The Casa de Bandini, now known as the Cosmopolitan Hotel and Restaurant, is a registered national historic landmark in Old Town San Diego State Historic Park, built in the early 19th century by Juan Bandini and later purchased by Albert Seeley to serve as a stagecoach hotel. In 2010, restorations and added fine dining restaurants revived the hotel to its 1870s charm, making it again a focal point of the original downtown area.

==History==
The Cosmopolitan Hotel and Restaurant were originally built between 1827 and 1829 as a one floor Spanish colonial style home for cattle rancher Don Juan Bandini. In the 1850s Bandini sold his home, and by 1869 it was restored and extended with a second floor into a stagecoach stop and hotel under the direction of Albert Seeley.

Seeley a stage master, converted the old adobe into an L-shaped Greek Revival hotel. He renovated the original first story and added a wood-framed second story and balconies. The hotel prospered as a stagecoach stop offering 20 rooms for a layover between Los Angeles and San Diego. By 1888, Seeley sold the hotel due to a major shift in railroad use and a rising downtown Gaslamp Quarter. In the following years, it was used as an olive factory.

==="The Miramar"===
In 1928 Don Juan Bandini's grandson, Cave J. Couts Jr., son of Cave J. Couts, bought the property in order to restore it as a memorial to his mother Ysidora Bandini de Couts. Couts remodeled the residence in Steamboat Revival architecture style. By 1930 the building was wired for electricity and gas. Cave J. Couts Jr. renames the building as, "The Miramar," a hotel and restaurant.

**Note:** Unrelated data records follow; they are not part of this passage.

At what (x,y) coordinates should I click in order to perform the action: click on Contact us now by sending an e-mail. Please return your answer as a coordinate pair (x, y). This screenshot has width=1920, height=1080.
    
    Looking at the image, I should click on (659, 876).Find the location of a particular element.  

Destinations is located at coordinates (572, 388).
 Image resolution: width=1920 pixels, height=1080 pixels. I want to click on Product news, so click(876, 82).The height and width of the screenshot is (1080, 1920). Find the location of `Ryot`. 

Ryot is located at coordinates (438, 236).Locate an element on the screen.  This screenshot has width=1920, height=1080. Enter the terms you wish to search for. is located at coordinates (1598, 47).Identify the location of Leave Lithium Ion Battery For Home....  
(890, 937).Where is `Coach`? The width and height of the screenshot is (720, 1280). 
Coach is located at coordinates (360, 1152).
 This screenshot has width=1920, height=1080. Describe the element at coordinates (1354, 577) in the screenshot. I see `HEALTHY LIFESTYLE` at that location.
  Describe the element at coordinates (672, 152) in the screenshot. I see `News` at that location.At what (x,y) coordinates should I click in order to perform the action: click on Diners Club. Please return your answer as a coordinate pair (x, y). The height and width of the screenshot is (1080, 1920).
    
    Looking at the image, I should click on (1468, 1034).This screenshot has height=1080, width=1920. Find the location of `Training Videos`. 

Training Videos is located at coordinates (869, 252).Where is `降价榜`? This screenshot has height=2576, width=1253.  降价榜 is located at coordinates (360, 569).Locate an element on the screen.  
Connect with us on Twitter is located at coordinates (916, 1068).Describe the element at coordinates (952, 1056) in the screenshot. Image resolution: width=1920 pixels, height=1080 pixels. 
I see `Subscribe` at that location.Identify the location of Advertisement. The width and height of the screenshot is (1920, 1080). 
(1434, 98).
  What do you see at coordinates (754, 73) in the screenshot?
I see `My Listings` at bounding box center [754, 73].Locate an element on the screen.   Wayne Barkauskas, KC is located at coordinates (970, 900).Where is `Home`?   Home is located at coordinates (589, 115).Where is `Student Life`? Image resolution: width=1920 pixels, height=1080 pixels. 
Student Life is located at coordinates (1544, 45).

===The Miramar is sold to the State of California===
In 1945 James H. and Nora Cardwell purchased the Bandini property. During the 1950s their son Frank renovated the building into an upscale tourist motel. The Cardwells eventually sold the property to the state of California in 1968, the same year Old Town became a state historic park. The State of California and concessionaire Chef and restaurant owner Joseph Melluso came to an operating agreement. Under the agreement the Hotel would receive necessary historical excavation, and restoration to the period of the Cosmopolitan Hotel.

===Reopening===
The Cosmopolitan reopened for business as a Hotel and Restaurant on July 21, 2010, after massive restorations to revitalize it to its 1870s grandeur. By August 2011 Owner Joseph Melluso had sold a majority of ownership over to Catherine Miller. In July 2013, the Cosmo was taken over by Old Town Family Hospitality Corp. Owner and President Chuck Ross.

==Original features==
Don Juan Bandini built his single-story, thatched roof adobe between 1827 and 1829 on Old Town, San Diego, plaza's southeast corner. The original structure had seven rooms, an entranceway, and enclosed courtyard, a corral, and several sheds. The Casa de Juan Bandini had features of Spanish Colonial architecture usually found only in California missions. During the 1840s, he added several enhancements such as pane-glass windows, a brick-lined patio with a well, and a small, bathhouse to entice his daughters to visit his wife Refugio and him more frequently.

==Hauntings==
The Cosmopolitan Hotel was featured on Episode 56 of Ghost Adventures which aired October 7, 2011.